JD struggled to come up with a plan as the surly catmen pushed him down the long road running down the town. He saw the townspeople watching him - and every one of them turning away and cursed his luck for having the mud he usually used to keep his ears up grow too soft that day. He'd kept them carefully pinned underneath his bowler since the mud had softened, but they had broken free of that precarious hold when the gang's leader had knocked his bowler hat off of his head. Now his bowler lay discarded in the saloon, and his big, chocolate ears flopped alongside his head in an obvious statement to every one of the twisted creature he truly was.

He shut his eyes against the tears that welled in them, ashamed of himself for showing such cowardly fear in front of these catmen and allowing them to ambush him so easily. He was no hero. He could never be a hero, or even a cowboy. He was a failure. _I'm sorry, Ma,_ he thought despairingly. _I should've found a way to go to college like you told me to do._ His tail twisted and curled around his legs only to be suddenly snatched by one of the laughing catmen.
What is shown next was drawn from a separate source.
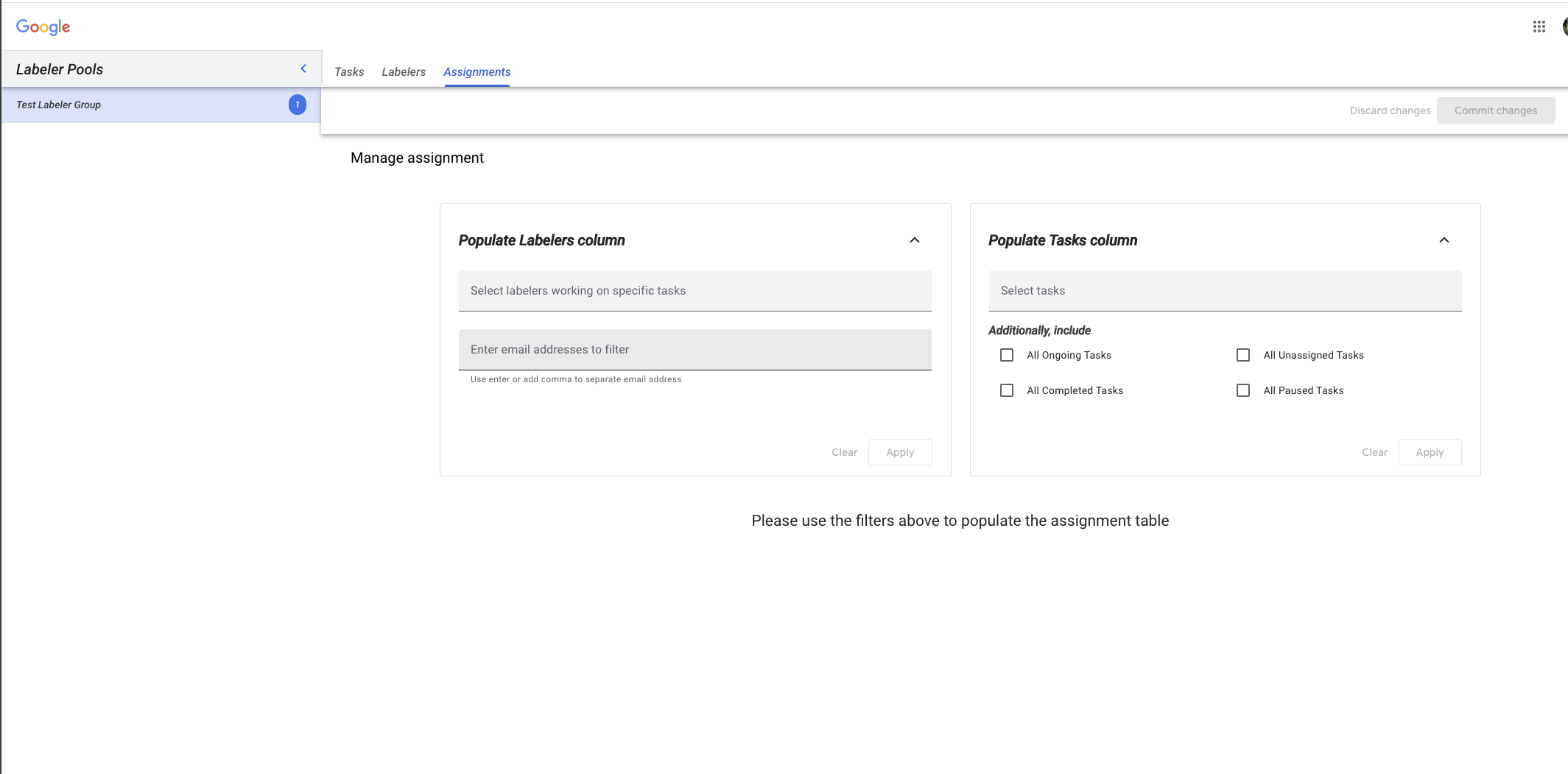Select Test Labeler Group in sidebar
1568x774 pixels.
(147, 105)
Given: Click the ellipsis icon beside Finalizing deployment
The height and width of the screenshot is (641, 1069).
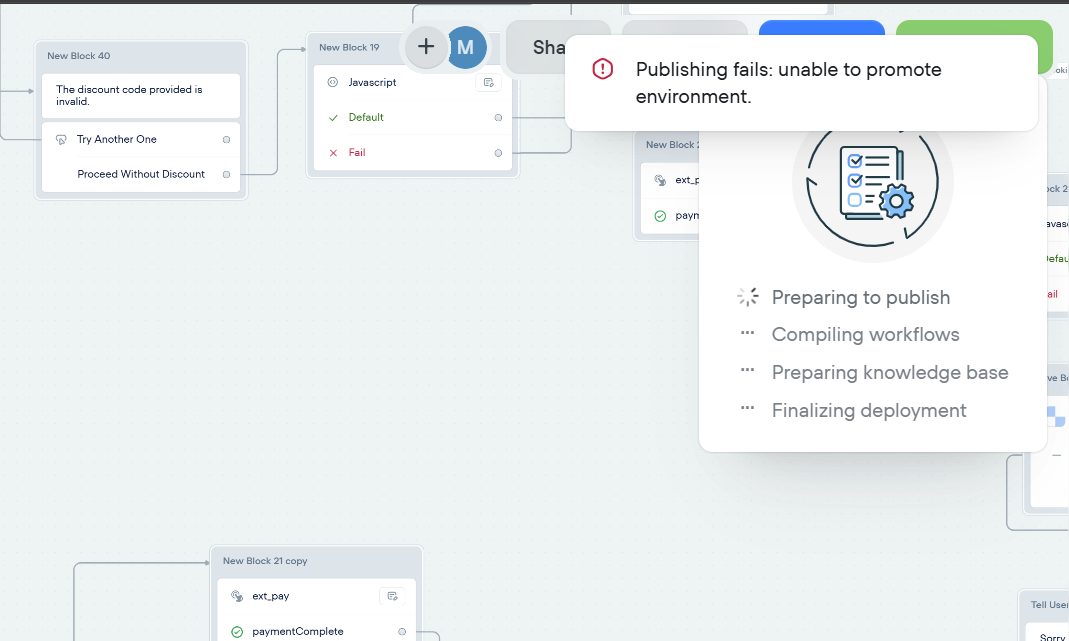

JD bit down on his tongue to keep from yowling in pain. More tears welled in his eyes, but he refused to open them or let his tears fall to give the catmen even more to laugh at at his demise. He hadn't had much choice, he thought in his defense. The only reason why the family his mother had worked for all his life, and whose kittens he'd grown up alongside, had allowed him to stay on at the mansion as long as he had was because his mother had been such good friends with the Missus and his mother had purrsisted that she would leave to be with her son if they did not allow him to stay.

It seemed to JD that both his beloved mother and he himself had worked their entire lives, but even the money they had managed to save had proven short of being able to send him to college for an entire degree. Now, with the rope of prejudice and hatred burning tightly around his neck, the Kitten realized that he should have taken the money he'd had, built him a small life in the city, worked to procure the rest of the funds he'd need, and then gone to college, but it was far too late now. He would die this day.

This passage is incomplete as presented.